The attacks had a measurable psychological toll on Americans of all ages, as this WebMD article details; 30 percent of subjects in one 2005 University of Illinois at Chicago study felt very or extremely pessimistic about future prospects for world peace, and nearly 28 percent reported having less faith in the government’s ability to protect them. But for those who came of age after September 11, the effect may have been most profound.
As sociologist Neil Howe explained in this 2009 Newsweek article, those who came of age after the September 11 attacks grew up in an atmosphere of uncertainty and trepidation. “9/11 was the beginning of a new fear in America about chaos and uncontrolled disorder in the world,” he said. As impressionable children, they saw teachers and parents seized by fear and emotionally devastated, and watched on TV as their protective authority figures—police officers and firefighters—died under a mountain of smoking rubble.
Social scientists who’ve studied the Millennials say that they reacted to 9/11’s searing effect in a variety of ways and that the pattern is not completely clear. As this 2009 Pew study of Millennials details, their worldview tends to differ significantly from preceding generations. They are the least overtly religious cohort in recent memory and tend to cast a wary eye upon human nature, with two-thirds saying that “you can’t be too careful” when dealing with people. Contrary to the stereotype of young people obsessed with expensive sneakers and electronic gadgets, Millennials actually are far less materialistic and career-driven than their predecessors in the Baby Boom and Generation X; only 15 percent say the most important thing to them is having a high-paying job, while 52 percent place “being a good parent” at the top of the list. Possibly because they saw the military’s helplessness to prevent an attack on its own headquarters, fewer than 40 percent believe that the best way to ensure peace is though military strength—a view that’s embraced by 55 percent of Baby Boomers and 70 percent of older Americans.
But young Americans also tend to be idealistic, and that may explain the displays of enthusiasm for bin Laden’s demise. As Alexander Astin, a retired UCLA professor who has studied Millennials, explained to Insidehighered.com:
To them, bin Laden represented a cold-blooded killer, a menace to society in general. Because of that, they’re delighted to see him removed from the scene.

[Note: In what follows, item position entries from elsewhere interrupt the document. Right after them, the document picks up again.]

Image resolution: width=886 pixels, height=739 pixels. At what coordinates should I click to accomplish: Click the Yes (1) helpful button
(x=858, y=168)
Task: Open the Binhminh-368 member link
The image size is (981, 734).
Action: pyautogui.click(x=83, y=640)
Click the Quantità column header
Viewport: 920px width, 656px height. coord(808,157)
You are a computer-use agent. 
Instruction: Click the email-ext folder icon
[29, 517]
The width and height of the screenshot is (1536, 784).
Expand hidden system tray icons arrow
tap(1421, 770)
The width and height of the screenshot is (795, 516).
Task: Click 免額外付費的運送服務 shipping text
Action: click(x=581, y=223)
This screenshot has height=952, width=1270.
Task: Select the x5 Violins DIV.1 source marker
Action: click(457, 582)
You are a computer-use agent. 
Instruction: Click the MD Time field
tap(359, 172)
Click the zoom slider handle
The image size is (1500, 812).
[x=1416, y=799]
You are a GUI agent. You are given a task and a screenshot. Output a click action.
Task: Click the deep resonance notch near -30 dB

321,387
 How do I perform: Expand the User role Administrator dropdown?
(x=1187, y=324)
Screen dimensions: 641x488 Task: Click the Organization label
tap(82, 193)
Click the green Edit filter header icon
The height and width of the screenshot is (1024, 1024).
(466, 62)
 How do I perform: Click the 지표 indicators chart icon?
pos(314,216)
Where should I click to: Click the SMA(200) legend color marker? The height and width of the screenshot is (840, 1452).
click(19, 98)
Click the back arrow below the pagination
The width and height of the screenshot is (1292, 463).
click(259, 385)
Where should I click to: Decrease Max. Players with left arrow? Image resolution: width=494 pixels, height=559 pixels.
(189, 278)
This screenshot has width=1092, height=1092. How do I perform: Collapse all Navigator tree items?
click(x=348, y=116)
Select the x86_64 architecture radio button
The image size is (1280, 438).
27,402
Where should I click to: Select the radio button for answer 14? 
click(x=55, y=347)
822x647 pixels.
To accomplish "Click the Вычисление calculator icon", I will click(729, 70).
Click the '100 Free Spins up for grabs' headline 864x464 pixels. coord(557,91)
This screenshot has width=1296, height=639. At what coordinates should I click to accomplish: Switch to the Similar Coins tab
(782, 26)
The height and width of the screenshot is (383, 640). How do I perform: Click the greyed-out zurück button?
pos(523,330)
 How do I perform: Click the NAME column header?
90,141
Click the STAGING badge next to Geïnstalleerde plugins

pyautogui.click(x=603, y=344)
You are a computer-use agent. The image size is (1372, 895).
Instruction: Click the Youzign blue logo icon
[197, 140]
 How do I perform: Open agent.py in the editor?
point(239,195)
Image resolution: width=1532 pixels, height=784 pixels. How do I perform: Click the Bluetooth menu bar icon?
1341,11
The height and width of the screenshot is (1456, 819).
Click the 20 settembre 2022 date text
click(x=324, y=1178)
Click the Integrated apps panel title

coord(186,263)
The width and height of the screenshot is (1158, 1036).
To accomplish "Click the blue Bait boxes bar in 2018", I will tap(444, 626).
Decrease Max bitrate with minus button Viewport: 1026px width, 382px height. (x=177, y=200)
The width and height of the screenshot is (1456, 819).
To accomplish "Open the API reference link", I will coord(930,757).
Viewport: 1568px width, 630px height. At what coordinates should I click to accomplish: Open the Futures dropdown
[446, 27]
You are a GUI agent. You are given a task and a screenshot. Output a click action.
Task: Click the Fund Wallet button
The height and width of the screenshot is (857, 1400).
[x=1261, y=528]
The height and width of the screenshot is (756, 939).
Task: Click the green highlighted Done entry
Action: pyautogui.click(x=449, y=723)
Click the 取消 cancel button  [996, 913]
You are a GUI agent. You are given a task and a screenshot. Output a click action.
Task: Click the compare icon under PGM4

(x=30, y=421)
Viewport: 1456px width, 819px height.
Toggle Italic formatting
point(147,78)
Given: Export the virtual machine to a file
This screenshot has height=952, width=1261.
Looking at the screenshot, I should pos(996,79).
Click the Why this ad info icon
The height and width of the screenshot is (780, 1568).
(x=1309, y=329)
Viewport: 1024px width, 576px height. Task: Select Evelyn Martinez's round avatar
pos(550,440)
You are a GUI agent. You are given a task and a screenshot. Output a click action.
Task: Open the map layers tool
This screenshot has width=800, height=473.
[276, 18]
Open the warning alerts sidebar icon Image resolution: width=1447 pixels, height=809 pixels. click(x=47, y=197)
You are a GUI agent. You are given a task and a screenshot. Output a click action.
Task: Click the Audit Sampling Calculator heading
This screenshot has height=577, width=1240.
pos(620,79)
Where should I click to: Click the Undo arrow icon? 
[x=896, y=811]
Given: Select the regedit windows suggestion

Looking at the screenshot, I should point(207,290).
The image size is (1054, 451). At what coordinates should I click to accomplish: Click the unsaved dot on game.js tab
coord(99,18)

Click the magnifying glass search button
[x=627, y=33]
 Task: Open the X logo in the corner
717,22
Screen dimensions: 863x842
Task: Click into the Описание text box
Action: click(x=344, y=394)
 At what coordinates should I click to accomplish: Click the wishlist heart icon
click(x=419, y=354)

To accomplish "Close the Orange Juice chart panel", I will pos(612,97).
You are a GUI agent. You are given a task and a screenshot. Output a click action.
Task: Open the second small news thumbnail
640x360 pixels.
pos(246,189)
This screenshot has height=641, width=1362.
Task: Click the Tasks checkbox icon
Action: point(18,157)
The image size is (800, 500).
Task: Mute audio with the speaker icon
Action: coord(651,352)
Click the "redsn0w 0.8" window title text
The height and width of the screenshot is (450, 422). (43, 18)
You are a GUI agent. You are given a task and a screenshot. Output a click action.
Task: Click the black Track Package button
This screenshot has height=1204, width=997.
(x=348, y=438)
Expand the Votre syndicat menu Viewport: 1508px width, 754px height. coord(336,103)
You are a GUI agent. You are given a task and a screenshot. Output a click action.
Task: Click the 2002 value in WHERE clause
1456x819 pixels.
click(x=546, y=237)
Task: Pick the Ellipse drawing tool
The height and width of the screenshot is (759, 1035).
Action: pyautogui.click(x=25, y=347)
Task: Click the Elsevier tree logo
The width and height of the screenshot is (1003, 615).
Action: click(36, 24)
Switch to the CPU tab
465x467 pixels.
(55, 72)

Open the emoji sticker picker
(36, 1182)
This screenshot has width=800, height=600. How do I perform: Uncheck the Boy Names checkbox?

Matthew Segal, a 25-year-old who heads Our Time, a national organization for under-30 Americans, echoed those sentiments in a Huffington Post article:
"This is obviously huge a huge moment for us. We've grown up with Osama bin Laden as the defining villain, the central antagonist of our generation."
More significantly, perhaps, Segal sees the defeat and killing of bin Laden as a psychological game-changer for a generation who grew up in a world of diminished expectations, where the bad guys seemed too often to win or at least to be able to commit evil with impunity.
"All we hear is bad news upon bad news upon bad news... Our generation finally gets to see what progress looks like, what it feels like when American persistence actually leads to results."